Tadeo Kulina, do município de Envira, Amazonas, foi assassinado em Manaus, durante seu acompanhamento à esposa internada na maternidade
“Esse é mais um crime e mais uma marca dos aspectos da perversidade com que indígenas ainda são tratados em Manaus, a capital com maior população indígena do Brasil”. Assim conclui o editorial do jornal online A Crítica, do dia 20 de fevereiro, de Manaus, no Amazonas.
A denúncia se refere ao espancamento até a morte do indígena Tadeo Madiha Kulina, encontrado pelos parentes indígenas no Instituto Médico Legal (IML), dias depois do seu desaparecimento anunciado no dia 14 de fevereiro em um grupo de WhatsApp. Tadeo veio a Manaus acompanhando sua esposa grávida, encaminhada para ganhar o bebê na Maternidade Ana Braga. O casal Kulina é do município de Envira, região sudoeste do Amazonas, e morava na aldeia Foz do Akurawá, Terra Indígena do Médio Rio Juruá. Nenhum dos dois conhecia a cidade de Manaus e não falavam nem entendiam português.
Impactada, a sociedade civil do Amazonas e a imprensa local colocam em evidência uma das maiores tragédias cometidas contra indígenas e que exigem não só investigações e punições, mas mais que isso, “definição de regras que garantam segurança aos indígenas em situação de vulnerabilidade que são enviados [para tratamento de saúde ou outra necessidade] a Manaus ou a qualquer outra cidade”, afirma o Editorial.
Nenhum dos dois conhecia a cidade de Manaus e não falavam nem entendiam português
A barbárie cometida contra o indígena recebeu atenção a partir da denúncia feita pela Frente Amazônica de Mobilização em Defesa dos Direitos Indígenas (Famddi), organização da sociedade civil que reúne diferentes instituições indígenas e indigenistas do Amazonas.
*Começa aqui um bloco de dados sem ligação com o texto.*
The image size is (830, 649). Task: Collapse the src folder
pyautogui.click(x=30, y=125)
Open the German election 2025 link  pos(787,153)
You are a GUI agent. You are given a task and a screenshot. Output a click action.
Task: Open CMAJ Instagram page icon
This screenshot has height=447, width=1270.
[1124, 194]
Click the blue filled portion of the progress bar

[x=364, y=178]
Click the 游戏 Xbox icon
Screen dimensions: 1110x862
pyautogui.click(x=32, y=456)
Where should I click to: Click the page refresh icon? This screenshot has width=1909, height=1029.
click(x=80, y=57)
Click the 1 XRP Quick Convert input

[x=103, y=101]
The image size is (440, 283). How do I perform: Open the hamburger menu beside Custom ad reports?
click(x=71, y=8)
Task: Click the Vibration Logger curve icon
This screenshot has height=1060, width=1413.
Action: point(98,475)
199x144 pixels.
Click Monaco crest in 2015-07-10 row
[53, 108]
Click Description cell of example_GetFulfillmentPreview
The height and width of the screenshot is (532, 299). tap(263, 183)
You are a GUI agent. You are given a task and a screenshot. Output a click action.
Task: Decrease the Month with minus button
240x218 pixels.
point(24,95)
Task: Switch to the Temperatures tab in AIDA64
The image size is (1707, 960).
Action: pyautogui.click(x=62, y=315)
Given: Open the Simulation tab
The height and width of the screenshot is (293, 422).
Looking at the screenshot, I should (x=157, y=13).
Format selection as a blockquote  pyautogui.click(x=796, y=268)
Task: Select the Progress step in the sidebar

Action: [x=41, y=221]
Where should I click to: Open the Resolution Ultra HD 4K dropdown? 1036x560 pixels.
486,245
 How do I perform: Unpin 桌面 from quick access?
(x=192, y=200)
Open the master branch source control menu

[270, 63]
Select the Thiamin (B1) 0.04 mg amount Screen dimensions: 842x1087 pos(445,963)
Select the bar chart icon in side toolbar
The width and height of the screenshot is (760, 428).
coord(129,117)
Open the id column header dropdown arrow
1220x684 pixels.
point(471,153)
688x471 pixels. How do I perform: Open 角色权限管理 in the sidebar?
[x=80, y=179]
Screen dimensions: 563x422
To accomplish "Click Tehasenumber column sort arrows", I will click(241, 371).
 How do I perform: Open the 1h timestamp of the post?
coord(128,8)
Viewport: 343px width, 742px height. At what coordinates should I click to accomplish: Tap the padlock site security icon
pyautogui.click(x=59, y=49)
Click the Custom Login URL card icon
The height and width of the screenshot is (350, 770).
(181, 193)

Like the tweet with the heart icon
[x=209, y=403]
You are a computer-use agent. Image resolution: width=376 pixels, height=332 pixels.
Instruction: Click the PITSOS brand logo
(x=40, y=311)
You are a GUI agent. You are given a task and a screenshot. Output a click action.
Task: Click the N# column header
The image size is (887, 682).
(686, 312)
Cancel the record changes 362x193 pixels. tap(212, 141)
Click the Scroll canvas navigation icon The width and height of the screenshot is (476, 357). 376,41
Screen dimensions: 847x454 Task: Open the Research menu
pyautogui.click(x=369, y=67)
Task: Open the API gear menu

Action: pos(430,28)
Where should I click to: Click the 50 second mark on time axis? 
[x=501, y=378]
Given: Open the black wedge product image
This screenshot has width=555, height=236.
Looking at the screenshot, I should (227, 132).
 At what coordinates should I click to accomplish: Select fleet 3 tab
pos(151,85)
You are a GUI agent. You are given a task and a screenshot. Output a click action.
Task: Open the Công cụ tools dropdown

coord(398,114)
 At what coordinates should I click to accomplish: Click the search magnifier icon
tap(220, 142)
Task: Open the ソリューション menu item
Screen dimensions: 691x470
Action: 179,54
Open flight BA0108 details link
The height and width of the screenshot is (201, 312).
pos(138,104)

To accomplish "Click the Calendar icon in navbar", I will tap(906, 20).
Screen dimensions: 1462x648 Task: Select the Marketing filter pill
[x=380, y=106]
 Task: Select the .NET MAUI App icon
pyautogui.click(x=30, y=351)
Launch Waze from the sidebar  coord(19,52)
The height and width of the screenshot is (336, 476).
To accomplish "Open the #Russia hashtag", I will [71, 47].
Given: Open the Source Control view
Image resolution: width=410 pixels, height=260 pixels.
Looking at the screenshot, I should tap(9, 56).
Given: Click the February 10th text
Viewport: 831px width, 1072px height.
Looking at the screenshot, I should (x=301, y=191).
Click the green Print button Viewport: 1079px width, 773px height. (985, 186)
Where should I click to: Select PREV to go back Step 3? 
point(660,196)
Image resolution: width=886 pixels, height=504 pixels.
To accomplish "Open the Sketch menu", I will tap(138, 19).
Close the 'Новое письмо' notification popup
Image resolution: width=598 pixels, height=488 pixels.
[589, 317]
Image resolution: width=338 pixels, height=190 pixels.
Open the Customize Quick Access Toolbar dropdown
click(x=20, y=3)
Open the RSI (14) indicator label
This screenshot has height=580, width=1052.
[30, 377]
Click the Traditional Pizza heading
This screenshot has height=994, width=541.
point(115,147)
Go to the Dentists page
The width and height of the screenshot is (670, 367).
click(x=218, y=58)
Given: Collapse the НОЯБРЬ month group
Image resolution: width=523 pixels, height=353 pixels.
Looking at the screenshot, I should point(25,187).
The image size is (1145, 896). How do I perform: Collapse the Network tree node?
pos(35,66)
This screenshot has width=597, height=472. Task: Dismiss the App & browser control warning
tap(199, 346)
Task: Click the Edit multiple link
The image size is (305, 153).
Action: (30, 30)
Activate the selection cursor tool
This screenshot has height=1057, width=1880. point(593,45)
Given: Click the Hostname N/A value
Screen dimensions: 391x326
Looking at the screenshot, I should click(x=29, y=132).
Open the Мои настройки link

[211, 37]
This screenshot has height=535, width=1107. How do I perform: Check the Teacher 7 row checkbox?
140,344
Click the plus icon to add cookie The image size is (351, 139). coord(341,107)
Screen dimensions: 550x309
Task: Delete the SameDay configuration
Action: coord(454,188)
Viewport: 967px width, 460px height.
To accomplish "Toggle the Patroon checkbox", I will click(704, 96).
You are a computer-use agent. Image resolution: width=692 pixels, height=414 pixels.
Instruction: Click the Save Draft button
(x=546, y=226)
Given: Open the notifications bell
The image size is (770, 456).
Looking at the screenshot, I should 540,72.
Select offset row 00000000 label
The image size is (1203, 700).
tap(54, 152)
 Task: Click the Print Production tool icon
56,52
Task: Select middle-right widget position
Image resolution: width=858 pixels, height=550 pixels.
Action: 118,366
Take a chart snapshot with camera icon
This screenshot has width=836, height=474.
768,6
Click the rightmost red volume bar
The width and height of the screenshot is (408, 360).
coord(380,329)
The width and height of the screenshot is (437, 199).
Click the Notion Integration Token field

Com tristeza e revolta, a nota lembra o assassinato de Humberto Peixoto Tuiuca, em 2019, que ocorreu com os mesmos requintes de crueldade. “Quatro anos e dois meses depois do assassinato por espancamento de Humberto Peixoto, do povo Tuiuca, em Manaus, em dezembro de 2019, mais um indígena é espancado até a morte na capital amazonense”.
As organizações, ao mesmo tempo que apresentam solidariedade à família de Tadeo e ao povo Kulina, reafirmam o despropósito da situação e evocam a necessidade de cuidados redobrados na transferência e acolhimento de indígenas na capital do Amazonas, bem como no caso de Tadeo, a necessidade de resolução rápida e punição dos responsáveis.
“A Famddi presta solidariedade ao povo Madiha Kulina, aos parentes e todos os povos indígenas vítimas das mais diferentes violências. Reafirma o absurdo e o inaceitável que envolvem desde os cuidados necessários na transferência de indígenas para Manaus, como no caso de Tadeo e sua esposa, as condições em que permaneceram na maternidade ‘Ana Braga’, no desaparecimento e localização do corpo de Tadeo”.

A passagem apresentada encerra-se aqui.